::: 提示本文

また、樹木別の植生分布・林業関係・風習・谷戸の繋がりから銘木や探すと大変困難な太い柊(20cm前後)・良質な真竹やグミなどの植生のことも分かってきます。
水はけがよく、原生林に近い丘陵地や高台(穏やかな木質)や日本海の風の強い岩場近く(成長が遅く緻密で堅く締まり、すべりのよい材質)ですが、鉋台に使える捻じれのない素性のよい部分は、 一本/一尺五寸程)など、素性のよい原木を伐採後、適当な長さにに切り、(ヒビ割れ防止のために、特殊な芯貫きドリルを使うこともあります。)皮付きのまま小川に沈めて樹中の養分を抜くためと割れ防止のためしばらく小川の流れの中に沈めて、目通りに大割り(二つ割り・四つ割り)してからチョンナで整形後、一寸角/一年以上乾燥養生させて置きます。
打ち割りしてチョンナで、はつると帯鋸による製材では分かり辛い木質のことが、よく分かったりします。
思うに実家に、樫で作られた昔の水屋(蝿帳付食器棚など)などの家具がありましたが、この時代の樫と今の樫を比べると、植生した環境と伐採してからの養生の枯らし方(乾燥)が違うのか、今の樫材は、それぞれに気候・風土・遺伝的にも違いはあると思いますが、成長が早いのか(気候の変動・温暖化?)木質の締まりが弱く、木目の繊維にもよい意味で、緻密さや力強さを感じることが少ないです。
きれいなんだけど、何か他の樹種のように感じる樫もあります。実際に台堀をすると分かるのですが、樹木が持つ粘りが弱く感じるものや、枯れてから中身がほんの少しカスカスするようなものが多いように感じます。
また、台木の製材方法(帯鋸製材・割台)にもより木採り(木取り)は、柾目・追柾それぞれに長所と短所があります。
寸法は1寸6分鉋に1寸8分の押さえ刃の仕様というように、ぎりぎりの寸法設定で、ひとサイズ大きい切れ幅(口幅)の鉋をよく拵えます。

::::::
::: 記録一覧

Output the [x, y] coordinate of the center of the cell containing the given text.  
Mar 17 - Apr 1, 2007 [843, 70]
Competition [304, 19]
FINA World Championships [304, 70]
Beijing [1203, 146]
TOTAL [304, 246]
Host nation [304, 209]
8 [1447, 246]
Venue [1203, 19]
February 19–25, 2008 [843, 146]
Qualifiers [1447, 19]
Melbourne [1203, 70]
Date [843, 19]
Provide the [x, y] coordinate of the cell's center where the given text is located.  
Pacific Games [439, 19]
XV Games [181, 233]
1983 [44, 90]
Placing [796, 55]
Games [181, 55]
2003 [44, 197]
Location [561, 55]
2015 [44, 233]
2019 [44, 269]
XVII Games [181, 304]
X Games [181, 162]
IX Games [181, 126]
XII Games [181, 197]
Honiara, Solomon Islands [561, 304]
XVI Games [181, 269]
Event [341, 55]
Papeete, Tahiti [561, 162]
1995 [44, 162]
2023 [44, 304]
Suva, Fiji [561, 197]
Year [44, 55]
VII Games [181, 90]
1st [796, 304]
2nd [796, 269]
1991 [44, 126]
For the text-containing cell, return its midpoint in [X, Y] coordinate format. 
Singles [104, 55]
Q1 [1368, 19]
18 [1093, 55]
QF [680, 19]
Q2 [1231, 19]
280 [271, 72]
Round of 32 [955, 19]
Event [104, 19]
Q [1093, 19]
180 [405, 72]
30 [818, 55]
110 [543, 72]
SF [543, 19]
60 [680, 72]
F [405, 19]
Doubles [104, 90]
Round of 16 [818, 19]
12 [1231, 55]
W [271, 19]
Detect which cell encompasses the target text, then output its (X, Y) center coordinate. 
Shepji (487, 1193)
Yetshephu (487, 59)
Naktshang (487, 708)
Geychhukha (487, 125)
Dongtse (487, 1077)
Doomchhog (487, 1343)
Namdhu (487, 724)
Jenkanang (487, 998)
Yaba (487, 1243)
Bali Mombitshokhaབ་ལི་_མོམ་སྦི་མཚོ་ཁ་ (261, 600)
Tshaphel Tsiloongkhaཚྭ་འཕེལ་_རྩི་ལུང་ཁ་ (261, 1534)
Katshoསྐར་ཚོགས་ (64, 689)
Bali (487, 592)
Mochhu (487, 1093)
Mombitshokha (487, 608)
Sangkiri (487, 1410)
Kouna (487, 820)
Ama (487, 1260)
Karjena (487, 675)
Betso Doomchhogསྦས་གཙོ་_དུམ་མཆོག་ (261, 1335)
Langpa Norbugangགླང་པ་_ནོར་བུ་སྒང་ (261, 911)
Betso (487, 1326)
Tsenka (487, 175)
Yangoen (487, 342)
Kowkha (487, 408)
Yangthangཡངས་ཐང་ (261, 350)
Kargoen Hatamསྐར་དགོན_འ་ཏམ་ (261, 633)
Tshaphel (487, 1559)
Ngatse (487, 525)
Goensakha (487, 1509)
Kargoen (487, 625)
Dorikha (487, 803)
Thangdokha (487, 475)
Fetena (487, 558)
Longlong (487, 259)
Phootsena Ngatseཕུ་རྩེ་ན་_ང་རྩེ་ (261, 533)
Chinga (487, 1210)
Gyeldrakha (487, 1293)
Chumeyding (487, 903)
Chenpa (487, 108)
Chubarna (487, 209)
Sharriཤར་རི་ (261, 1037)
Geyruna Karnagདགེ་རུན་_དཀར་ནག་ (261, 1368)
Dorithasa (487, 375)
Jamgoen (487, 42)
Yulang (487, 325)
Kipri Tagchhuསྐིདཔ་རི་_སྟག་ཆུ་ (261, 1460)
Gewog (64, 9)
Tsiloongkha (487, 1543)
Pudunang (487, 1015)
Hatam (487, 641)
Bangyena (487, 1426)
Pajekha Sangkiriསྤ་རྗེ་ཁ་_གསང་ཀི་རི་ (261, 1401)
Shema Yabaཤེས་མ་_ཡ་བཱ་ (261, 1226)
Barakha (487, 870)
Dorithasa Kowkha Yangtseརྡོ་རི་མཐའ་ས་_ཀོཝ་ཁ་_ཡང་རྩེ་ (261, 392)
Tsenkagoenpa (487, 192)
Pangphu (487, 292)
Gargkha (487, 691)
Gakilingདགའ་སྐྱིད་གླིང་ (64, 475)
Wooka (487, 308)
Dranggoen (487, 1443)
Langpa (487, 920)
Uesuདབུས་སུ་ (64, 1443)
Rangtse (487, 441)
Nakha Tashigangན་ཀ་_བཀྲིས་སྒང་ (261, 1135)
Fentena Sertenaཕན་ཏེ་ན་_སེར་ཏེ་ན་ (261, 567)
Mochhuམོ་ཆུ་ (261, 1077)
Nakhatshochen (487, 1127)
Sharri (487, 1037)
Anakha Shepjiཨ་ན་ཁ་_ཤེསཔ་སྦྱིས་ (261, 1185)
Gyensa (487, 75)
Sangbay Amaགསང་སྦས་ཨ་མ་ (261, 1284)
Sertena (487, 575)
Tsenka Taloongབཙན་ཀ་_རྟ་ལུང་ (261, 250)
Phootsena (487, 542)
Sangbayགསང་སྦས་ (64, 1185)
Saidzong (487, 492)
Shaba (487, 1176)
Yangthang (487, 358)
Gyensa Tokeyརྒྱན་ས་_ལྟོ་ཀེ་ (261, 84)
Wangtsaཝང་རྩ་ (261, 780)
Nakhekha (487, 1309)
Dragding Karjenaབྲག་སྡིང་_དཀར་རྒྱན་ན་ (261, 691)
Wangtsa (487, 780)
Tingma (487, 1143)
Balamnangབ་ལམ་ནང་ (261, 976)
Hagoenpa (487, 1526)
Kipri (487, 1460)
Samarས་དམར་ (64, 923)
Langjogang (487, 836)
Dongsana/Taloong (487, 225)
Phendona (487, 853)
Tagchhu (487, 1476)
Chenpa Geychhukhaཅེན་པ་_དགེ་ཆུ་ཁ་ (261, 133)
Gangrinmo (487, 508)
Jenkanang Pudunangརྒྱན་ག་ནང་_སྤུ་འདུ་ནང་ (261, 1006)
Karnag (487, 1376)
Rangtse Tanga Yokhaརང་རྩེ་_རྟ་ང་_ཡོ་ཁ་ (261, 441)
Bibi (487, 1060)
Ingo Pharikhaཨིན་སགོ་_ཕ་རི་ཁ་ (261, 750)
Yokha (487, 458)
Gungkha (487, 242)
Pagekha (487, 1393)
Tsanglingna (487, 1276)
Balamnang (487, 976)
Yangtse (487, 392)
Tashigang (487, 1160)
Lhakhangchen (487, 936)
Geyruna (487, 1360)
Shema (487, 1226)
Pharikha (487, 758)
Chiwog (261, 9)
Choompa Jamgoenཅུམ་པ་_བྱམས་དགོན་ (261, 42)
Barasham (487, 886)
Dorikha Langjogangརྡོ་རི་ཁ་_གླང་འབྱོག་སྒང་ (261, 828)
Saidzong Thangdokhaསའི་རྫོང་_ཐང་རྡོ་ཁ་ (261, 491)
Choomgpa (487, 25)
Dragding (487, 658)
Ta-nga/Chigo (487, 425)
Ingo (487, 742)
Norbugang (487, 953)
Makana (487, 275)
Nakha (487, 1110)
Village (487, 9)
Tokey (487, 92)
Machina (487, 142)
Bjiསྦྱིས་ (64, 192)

::::::

▶ 短い課題: 鉋台の樫材についての文章のうち、「水はけがよく、原生林に近い丘」と「以上乾燥養生させて置きます。」の間を、両端の語句も含めて一字も変えずに引用せよ。

▶ 解答全文:
水はけがよく、原生林に近い丘陵地や高台(穏やかな木質)や日本海の風の強い岩場近く(成長が遅く緻密で堅く締まり、すべりのよい材質)ですが、鉋台に使える捻じれのない素性のよい部分は、 一本/一尺五寸程)など、素性のよい原木を伐採後、適当な長さにに切り、(ヒビ割れ防止のために、特殊な芯貫きドリルを使うこともあります。)皮付きのまま小川に沈めて樹中の養分を抜くためと割れ防止のためしばらく小川の流れの中に沈めて、目通りに大割り(二つ割り・四つ割り)してからチョンナで整形後、一寸角/一年以上乾燥養生させて置きます。